Adventures in the Kitchen with Life is But A Dish

Getting children to eat healthy and balanced meals is a challenge that all MerriMamas face. Laney Schwartz, fellow mom, friend and founder of Life is But a Dish inspires us to try new things and not give in to the plain pasta and chicken nugget dinners children often prefer. 

Laney and I sat down to talk tips and tricks. Here are a few quick ones you can easily add in to your routine immediately. 

1) Be patient.  Exposing your kids to different foods, and teaching them to eat takes time and effort.  It just does.

2) Make food interesting.  This can mean a lot of things.  You don’t have to go all crazy and turn your child’s dinner plate into a scene from Frozen.  But do think twice before you throw a bunch of the same colored mush on a plate and expect them to eat it just because you said so. Like adults, kids eat with their eyes first.  Make their food colorful, use different shapes, and use variety.  Here is a great example of how to do this for lunch.

This lunch box is called the Planetbox, which I absolutely adore.  You think it takes longer to pack than a regular sack lunch?  Wrong.  It’s actually much faster, eliminates all those pesky containers, and in my opinion is much more appealing.  All the food is right there in front of them making it easier for them to enjoy!

3) Create healthy choices. Yes, it’s tempting and easy to give your kids goldfish, fruit snacks, or pirates booty for their snack everyday. But why not use snack time to experiment and get in some extra healthy nutrients. Create choices.  I’m big on offering choices, but I try to be smart about it.  If you offer them carrots or cookies, obviously you know the answer.  Give them choices you are happy with either way. Or better yet set up a snack plate for them with a mix of healthy and sweet like I do after school. My girls dig in without thinking twice about other cracker/cookie options. A huge plus with this tip is that by introducing some veggies during snack time, I’m not so worried about it during dinner. 


5) Deconstruct your kid’s meals.  You don’t have to, and shouldn’t make 3 different meals every night. Decide what you want to make, and think about deconstructing that one meal to create an “acceptable” dinner option for your kids.  And yes, sometimes this means thinking ahead a little.  An example of a deconstructed dinner might be this.  

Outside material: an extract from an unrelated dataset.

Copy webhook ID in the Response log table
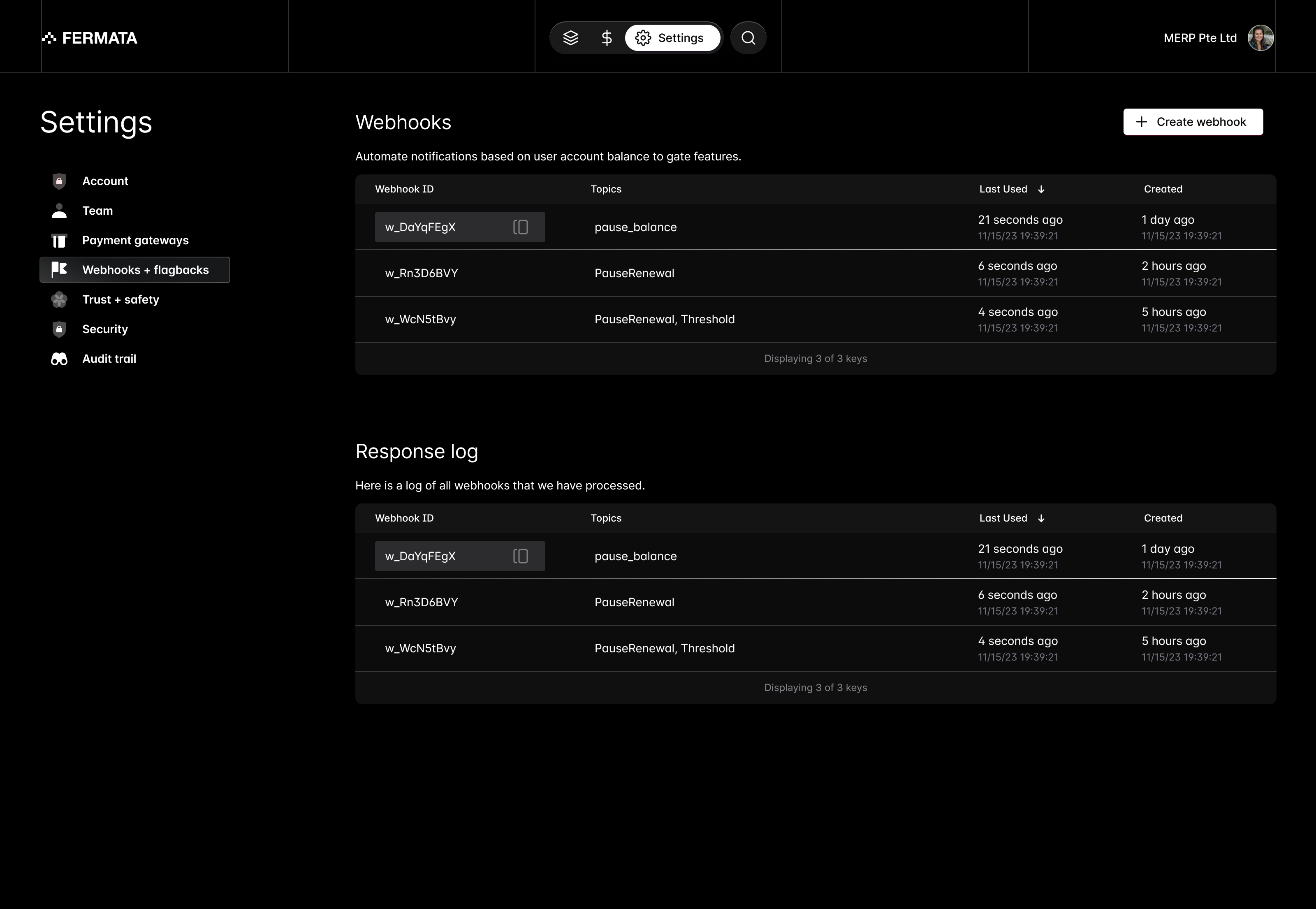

Let’s say I’m making my Orecchiette Pasta Bake for dinner.

And I know that there’s no way my kids will eat this because of what it looks like to them.  However, I know they like pasta, cheese, peppers, turkey, etc.  So, as I am preparing the dish, I keep aside a small portion of each element.  A side of plain cooked pasta, sprinkled with some cheese, cook the turkey meat and set some aside, slice the peppers and set some aside. Now my kids are getting the exact same ingredients, just toned down to their liking.  Get it?!  It doesn’t have to be exactly this dish, but you get the idea.